DATA TO PROCESS ▸
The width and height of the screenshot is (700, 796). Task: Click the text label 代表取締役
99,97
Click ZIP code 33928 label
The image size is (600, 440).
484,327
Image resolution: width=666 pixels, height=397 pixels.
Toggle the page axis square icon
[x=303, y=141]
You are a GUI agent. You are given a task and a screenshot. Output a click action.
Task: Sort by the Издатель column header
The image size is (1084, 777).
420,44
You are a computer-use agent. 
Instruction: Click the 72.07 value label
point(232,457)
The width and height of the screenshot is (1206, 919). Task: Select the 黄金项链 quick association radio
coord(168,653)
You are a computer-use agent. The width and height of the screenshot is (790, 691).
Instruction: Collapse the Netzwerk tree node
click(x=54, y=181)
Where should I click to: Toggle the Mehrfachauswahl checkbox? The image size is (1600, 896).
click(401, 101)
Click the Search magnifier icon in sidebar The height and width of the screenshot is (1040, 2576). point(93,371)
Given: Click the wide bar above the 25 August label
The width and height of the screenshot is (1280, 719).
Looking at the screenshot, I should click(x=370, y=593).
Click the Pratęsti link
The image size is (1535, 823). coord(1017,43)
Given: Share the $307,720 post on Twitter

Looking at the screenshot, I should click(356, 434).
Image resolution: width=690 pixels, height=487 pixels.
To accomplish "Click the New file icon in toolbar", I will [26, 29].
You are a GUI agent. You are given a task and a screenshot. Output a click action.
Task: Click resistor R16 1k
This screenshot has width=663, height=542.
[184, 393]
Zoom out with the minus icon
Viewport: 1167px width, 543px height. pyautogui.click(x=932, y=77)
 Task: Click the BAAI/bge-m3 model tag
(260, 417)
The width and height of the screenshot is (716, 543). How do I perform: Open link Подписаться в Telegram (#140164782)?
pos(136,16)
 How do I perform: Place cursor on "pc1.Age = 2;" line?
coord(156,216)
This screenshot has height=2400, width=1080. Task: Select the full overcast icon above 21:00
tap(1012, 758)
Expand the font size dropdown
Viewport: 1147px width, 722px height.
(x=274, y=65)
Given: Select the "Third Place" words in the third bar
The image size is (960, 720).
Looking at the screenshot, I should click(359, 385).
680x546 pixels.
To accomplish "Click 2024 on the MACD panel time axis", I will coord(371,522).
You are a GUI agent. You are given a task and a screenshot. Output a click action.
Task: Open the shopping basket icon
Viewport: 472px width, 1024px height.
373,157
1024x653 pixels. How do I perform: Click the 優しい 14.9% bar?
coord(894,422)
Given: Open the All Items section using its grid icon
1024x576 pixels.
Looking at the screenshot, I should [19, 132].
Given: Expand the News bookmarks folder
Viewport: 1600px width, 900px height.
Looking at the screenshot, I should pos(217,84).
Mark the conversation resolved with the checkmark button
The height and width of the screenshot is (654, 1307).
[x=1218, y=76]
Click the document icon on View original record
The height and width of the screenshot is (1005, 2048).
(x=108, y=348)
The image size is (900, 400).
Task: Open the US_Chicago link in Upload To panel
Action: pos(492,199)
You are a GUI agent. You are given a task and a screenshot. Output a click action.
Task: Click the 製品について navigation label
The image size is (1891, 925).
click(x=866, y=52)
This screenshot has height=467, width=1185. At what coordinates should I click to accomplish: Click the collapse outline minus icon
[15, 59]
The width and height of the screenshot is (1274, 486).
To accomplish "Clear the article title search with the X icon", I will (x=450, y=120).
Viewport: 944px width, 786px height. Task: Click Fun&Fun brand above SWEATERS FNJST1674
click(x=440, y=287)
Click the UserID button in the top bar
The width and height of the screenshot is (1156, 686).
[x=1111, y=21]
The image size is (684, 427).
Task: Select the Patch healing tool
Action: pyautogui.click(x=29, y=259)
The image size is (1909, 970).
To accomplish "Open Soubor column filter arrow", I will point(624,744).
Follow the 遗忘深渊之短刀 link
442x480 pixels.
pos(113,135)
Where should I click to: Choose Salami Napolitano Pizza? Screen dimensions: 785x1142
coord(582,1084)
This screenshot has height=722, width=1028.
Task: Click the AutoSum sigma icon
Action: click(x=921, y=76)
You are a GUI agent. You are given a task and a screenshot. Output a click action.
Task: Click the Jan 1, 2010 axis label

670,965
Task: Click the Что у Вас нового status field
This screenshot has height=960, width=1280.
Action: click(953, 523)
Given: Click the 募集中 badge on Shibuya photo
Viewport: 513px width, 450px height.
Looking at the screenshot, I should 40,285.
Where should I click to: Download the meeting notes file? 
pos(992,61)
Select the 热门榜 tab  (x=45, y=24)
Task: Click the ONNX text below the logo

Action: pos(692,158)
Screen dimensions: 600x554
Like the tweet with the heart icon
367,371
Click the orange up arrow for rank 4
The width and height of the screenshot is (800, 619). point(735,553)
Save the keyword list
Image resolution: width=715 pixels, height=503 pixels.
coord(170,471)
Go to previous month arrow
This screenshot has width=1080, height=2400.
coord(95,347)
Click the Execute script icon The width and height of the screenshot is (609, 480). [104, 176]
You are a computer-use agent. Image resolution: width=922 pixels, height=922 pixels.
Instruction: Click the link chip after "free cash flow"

WHAT TO DO ▸ Copy all lines from the material that contain "computer".

EXPECTED ANSWER ▸
You are a computer-use agent. 
You are a computer-use agent. The width and height of the screenshot is (790, 691).
You are a computer-use agent. Image resolution: width=922 pixels, height=922 pixels.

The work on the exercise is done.